Your goal:
The answer must be an exact reproduction of all the entries.

Records:
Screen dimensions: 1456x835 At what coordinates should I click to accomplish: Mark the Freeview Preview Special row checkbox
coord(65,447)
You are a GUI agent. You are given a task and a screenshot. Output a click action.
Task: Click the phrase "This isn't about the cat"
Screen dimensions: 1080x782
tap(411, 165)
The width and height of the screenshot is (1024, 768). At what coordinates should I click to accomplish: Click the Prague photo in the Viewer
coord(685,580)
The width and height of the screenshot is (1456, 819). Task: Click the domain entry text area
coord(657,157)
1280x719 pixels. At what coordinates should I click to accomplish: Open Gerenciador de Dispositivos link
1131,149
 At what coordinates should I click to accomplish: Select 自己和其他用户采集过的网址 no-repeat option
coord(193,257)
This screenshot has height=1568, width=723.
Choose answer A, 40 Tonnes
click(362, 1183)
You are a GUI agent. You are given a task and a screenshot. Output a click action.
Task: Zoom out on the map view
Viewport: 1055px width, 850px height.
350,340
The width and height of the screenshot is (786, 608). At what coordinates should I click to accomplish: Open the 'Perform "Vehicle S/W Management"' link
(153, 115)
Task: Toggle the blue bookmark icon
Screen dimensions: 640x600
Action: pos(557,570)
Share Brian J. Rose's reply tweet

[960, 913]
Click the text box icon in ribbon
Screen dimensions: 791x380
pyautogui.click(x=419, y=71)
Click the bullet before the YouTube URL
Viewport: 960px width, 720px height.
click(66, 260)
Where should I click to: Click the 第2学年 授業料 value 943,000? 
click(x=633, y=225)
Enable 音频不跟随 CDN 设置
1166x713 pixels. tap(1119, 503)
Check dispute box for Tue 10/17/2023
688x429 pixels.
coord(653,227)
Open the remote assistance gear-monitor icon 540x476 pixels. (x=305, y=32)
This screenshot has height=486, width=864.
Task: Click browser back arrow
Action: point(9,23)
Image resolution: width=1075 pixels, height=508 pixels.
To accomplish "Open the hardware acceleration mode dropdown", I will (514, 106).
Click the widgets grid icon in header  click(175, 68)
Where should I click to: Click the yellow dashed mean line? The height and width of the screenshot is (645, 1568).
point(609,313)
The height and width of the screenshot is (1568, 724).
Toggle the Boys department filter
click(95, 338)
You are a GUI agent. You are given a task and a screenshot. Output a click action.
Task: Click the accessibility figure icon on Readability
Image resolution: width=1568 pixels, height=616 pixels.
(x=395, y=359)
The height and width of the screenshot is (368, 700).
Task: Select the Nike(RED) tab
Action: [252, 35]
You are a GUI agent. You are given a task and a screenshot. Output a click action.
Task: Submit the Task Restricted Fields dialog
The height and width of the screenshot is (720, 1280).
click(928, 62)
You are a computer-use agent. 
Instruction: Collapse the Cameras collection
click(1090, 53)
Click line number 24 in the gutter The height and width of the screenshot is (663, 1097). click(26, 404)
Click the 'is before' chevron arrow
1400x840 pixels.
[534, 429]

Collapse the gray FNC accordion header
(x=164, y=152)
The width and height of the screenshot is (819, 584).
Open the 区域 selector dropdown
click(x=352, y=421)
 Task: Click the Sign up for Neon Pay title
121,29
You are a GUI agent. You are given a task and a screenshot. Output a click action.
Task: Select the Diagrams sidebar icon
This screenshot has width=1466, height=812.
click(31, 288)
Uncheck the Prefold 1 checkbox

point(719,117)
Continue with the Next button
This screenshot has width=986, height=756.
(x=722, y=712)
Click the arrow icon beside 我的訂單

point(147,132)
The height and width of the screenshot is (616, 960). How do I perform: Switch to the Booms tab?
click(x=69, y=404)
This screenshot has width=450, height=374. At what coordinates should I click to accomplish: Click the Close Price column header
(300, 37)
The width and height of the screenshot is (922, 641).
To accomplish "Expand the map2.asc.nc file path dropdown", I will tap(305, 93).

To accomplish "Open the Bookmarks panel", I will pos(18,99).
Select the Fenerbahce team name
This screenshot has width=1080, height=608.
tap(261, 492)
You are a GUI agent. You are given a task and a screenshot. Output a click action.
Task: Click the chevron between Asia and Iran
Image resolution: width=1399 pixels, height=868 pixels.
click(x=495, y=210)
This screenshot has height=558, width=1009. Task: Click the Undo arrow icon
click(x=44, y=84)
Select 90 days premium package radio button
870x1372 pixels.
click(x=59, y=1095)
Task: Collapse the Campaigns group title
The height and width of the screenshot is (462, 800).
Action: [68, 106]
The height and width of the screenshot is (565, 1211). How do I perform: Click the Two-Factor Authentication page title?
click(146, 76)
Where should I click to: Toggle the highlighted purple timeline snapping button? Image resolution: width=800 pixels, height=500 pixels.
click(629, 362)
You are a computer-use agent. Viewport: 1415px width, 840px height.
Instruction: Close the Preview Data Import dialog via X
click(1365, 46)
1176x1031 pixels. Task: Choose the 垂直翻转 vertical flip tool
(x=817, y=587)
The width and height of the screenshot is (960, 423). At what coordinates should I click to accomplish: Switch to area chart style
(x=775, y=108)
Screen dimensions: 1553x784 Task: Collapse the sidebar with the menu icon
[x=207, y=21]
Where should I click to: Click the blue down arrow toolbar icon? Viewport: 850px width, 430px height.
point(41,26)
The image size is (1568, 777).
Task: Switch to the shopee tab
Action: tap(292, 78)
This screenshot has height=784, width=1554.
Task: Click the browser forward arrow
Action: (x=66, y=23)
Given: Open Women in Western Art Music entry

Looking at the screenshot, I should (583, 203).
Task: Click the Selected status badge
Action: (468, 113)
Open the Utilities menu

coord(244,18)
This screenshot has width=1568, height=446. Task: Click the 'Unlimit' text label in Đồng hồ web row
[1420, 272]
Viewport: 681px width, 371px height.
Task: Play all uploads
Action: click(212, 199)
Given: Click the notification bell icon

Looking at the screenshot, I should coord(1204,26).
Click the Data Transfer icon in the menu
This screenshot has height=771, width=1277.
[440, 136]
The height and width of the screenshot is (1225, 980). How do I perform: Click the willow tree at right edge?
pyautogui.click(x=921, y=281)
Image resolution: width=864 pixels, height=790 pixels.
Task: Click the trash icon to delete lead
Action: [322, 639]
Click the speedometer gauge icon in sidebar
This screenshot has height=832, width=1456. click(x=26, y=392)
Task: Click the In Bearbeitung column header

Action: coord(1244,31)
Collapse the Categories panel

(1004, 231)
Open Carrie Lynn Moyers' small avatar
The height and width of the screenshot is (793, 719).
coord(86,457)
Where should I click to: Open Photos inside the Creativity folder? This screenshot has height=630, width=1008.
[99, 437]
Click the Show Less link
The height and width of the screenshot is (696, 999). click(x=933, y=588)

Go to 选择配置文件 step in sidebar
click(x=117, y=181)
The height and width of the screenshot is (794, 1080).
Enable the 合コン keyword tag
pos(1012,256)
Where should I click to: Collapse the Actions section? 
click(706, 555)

Written answer:
Screen dimensions: 1456x835 At what coordinates should I click to accomplish: Mark the Freeview Preview Special row checkbox
coord(65,447)
You are a GUI agent. You are given a task and a screenshot. Output a click action.
Task: Click the phrase "This isn't about the cat"
Screen dimensions: 1080x782
tap(411, 165)
The width and height of the screenshot is (1024, 768). At what coordinates should I click to accomplish: Click the Prague photo in the Viewer
coord(685,580)
The width and height of the screenshot is (1456, 819). Task: Click the domain entry text area
coord(657,157)
1280x719 pixels. At what coordinates should I click to accomplish: Open Gerenciador de Dispositivos link
1131,149
 At what coordinates should I click to accomplish: Select 自己和其他用户采集过的网址 no-repeat option
coord(193,257)
This screenshot has height=1568, width=723.
Choose answer A, 40 Tonnes
click(362, 1183)
You are a GUI agent. You are given a task and a screenshot. Output a click action.
Task: Zoom out on the map view
Viewport: 1055px width, 850px height.
350,340
The width and height of the screenshot is (786, 608). At what coordinates should I click to accomplish: Open the 'Perform "Vehicle S/W Management"' link
(153, 115)
Task: Toggle the blue bookmark icon
Screen dimensions: 640x600
Action: pos(557,570)
Share Brian J. Rose's reply tweet

[960, 913]
Click the text box icon in ribbon
Screen dimensions: 791x380
pyautogui.click(x=419, y=71)
Click the bullet before the YouTube URL
Viewport: 960px width, 720px height.
click(66, 260)
Where should I click to: Click the 第2学年 授業料 value 943,000? 
click(x=633, y=225)
Enable 音频不跟随 CDN 设置
1166x713 pixels. tap(1119, 503)
Check dispute box for Tue 10/17/2023
688x429 pixels.
coord(653,227)
Open the remote assistance gear-monitor icon 540x476 pixels. (x=305, y=32)
This screenshot has height=486, width=864.
Task: Click browser back arrow
Action: point(9,23)
Image resolution: width=1075 pixels, height=508 pixels.
To accomplish "Open the hardware acceleration mode dropdown", I will (514, 106).
Click the widgets grid icon in header  click(175, 68)
Where should I click to: Click the yellow dashed mean line? The height and width of the screenshot is (645, 1568).
point(609,313)
The height and width of the screenshot is (1568, 724).
Toggle the Boys department filter
click(95, 338)
You are a GUI agent. You are given a task and a screenshot. Output a click action.
Task: Click the accessibility figure icon on Readability
Image resolution: width=1568 pixels, height=616 pixels.
(x=395, y=359)
The height and width of the screenshot is (368, 700).
Task: Select the Nike(RED) tab
Action: [252, 35]
You are a GUI agent. You are given a task and a screenshot. Output a click action.
Task: Submit the Task Restricted Fields dialog
The height and width of the screenshot is (720, 1280).
click(928, 62)
You are a computer-use agent. 
Instruction: Collapse the Cameras collection
click(1090, 53)
Click line number 24 in the gutter The height and width of the screenshot is (663, 1097). click(26, 404)
Click the 'is before' chevron arrow
1400x840 pixels.
[534, 429]

Collapse the gray FNC accordion header
(x=164, y=152)
The width and height of the screenshot is (819, 584).
Open the 区域 selector dropdown
click(x=352, y=421)
 Task: Click the Sign up for Neon Pay title
121,29
You are a GUI agent. You are given a task and a screenshot. Output a click action.
Task: Select the Diagrams sidebar icon
This screenshot has width=1466, height=812.
click(31, 288)
Uncheck the Prefold 1 checkbox

point(719,117)
Continue with the Next button
This screenshot has width=986, height=756.
(x=722, y=712)
Click the arrow icon beside 我的訂單

point(147,132)
The height and width of the screenshot is (616, 960). How do I perform: Switch to the Booms tab?
click(x=69, y=404)
This screenshot has width=450, height=374. At what coordinates should I click to accomplish: Click the Close Price column header
(300, 37)
The width and height of the screenshot is (922, 641).
To accomplish "Expand the map2.asc.nc file path dropdown", I will tap(305, 93).

To accomplish "Open the Bookmarks panel", I will pos(18,99).
Select the Fenerbahce team name
This screenshot has width=1080, height=608.
tap(261, 492)
You are a GUI agent. You are given a task and a screenshot. Output a click action.
Task: Click the chevron between Asia and Iran
Image resolution: width=1399 pixels, height=868 pixels.
click(x=495, y=210)
This screenshot has height=558, width=1009. Task: Click the Undo arrow icon
click(x=44, y=84)
Select 90 days premium package radio button
870x1372 pixels.
click(x=59, y=1095)
Task: Collapse the Campaigns group title
The height and width of the screenshot is (462, 800).
Action: [68, 106]
The height and width of the screenshot is (565, 1211). How do I perform: Click the Two-Factor Authentication page title?
click(146, 76)
Where should I click to: Toggle the highlighted purple timeline snapping button? Image resolution: width=800 pixels, height=500 pixels.
click(629, 362)
You are a computer-use agent. Viewport: 1415px width, 840px height.
Instruction: Close the Preview Data Import dialog via X
click(1365, 46)
1176x1031 pixels. Task: Choose the 垂直翻转 vertical flip tool
(x=817, y=587)
The width and height of the screenshot is (960, 423). At what coordinates should I click to accomplish: Switch to area chart style
(x=775, y=108)
Screen dimensions: 1553x784 Task: Collapse the sidebar with the menu icon
[x=207, y=21]
Where should I click to: Click the blue down arrow toolbar icon? Viewport: 850px width, 430px height.
point(41,26)
The image size is (1568, 777).
Task: Switch to the shopee tab
Action: tap(292, 78)
This screenshot has height=784, width=1554.
Task: Click the browser forward arrow
Action: (x=66, y=23)
Given: Open Women in Western Art Music entry

Looking at the screenshot, I should (583, 203).
Task: Click the Selected status badge
Action: (468, 113)
Open the Utilities menu

coord(244,18)
This screenshot has width=1568, height=446. Task: Click the 'Unlimit' text label in Đồng hồ web row
[1420, 272]
Viewport: 681px width, 371px height.
Task: Play all uploads
Action: click(212, 199)
Given: Click the notification bell icon

Looking at the screenshot, I should coord(1204,26).
Click the Data Transfer icon in the menu
This screenshot has height=771, width=1277.
[440, 136]
The height and width of the screenshot is (1225, 980). How do I perform: Click the willow tree at right edge?
pyautogui.click(x=921, y=281)
Image resolution: width=864 pixels, height=790 pixels.
Task: Click the trash icon to delete lead
Action: [322, 639]
Click the speedometer gauge icon in sidebar
This screenshot has height=832, width=1456. click(x=26, y=392)
Task: Click the In Bearbeitung column header

Action: coord(1244,31)
Collapse the Categories panel

(1004, 231)
Open Carrie Lynn Moyers' small avatar
The height and width of the screenshot is (793, 719).
coord(86,457)
Where should I click to: Open Photos inside the Creativity folder? This screenshot has height=630, width=1008.
[99, 437]
Click the Show Less link
The height and width of the screenshot is (696, 999). click(x=933, y=588)

Go to 选择配置文件 step in sidebar
click(x=117, y=181)
The height and width of the screenshot is (794, 1080).
Enable the 合コン keyword tag
pos(1012,256)
Where should I click to: Collapse the Actions section? 
click(706, 555)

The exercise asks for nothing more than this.